#### What you need to do
In the material, from the line with "Viewport: 424px width, 426px height." to the line with "pos(988,575)", swap "speaker icon" for "volume icon" and give back only those lines with nothing else altered.
• • •
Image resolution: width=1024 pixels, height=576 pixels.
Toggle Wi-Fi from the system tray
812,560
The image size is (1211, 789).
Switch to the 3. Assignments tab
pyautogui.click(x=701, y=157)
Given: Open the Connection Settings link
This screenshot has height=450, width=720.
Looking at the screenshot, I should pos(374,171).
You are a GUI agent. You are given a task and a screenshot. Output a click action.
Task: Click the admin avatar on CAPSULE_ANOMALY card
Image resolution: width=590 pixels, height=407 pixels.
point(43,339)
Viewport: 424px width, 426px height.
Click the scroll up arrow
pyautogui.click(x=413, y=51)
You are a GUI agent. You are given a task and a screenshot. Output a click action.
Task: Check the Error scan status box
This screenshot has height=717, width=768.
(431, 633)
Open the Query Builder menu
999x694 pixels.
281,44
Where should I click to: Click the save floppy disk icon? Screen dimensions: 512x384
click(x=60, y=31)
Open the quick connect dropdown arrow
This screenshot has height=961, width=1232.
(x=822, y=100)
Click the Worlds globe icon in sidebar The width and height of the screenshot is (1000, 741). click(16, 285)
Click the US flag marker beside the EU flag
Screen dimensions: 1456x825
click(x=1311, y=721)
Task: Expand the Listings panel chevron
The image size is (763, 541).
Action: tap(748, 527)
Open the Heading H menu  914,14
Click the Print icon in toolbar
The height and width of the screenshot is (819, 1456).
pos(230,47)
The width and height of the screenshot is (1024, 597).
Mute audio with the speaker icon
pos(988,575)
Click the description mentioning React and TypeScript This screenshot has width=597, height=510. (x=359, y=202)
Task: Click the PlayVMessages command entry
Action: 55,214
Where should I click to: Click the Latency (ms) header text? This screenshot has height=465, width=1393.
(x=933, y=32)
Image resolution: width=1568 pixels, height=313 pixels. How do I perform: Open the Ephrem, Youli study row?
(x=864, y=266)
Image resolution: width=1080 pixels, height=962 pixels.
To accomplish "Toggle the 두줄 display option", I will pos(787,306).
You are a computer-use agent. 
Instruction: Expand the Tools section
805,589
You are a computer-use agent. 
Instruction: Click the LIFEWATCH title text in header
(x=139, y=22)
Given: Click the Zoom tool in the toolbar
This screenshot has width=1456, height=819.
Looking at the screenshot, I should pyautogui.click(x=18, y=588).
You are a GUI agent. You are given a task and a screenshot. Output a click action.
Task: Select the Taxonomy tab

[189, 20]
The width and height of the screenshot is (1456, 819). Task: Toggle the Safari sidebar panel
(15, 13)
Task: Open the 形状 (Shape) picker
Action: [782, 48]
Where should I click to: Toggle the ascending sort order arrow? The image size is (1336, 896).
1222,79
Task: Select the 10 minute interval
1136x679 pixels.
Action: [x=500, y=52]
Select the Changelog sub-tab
• • •
#### Exercise result
Viewport: 424px width, 426px height.
Click the scroll up arrow
pyautogui.click(x=413, y=51)
You are a GUI agent. You are given a task and a screenshot. Output a click action.
Task: Check the Error scan status box
This screenshot has height=717, width=768.
(431, 633)
Open the Query Builder menu
999x694 pixels.
281,44
Where should I click to: Click the save floppy disk icon? Screen dimensions: 512x384
click(x=60, y=31)
Open the quick connect dropdown arrow
This screenshot has height=961, width=1232.
(x=822, y=100)
Click the Worlds globe icon in sidebar The width and height of the screenshot is (1000, 741). click(16, 285)
Click the US flag marker beside the EU flag
Screen dimensions: 1456x825
click(x=1311, y=721)
Task: Expand the Listings panel chevron
The image size is (763, 541).
Action: tap(748, 527)
Open the Heading H menu  914,14
Click the Print icon in toolbar
The height and width of the screenshot is (819, 1456).
pos(230,47)
The width and height of the screenshot is (1024, 597).
Mute audio with the volume icon
pos(988,575)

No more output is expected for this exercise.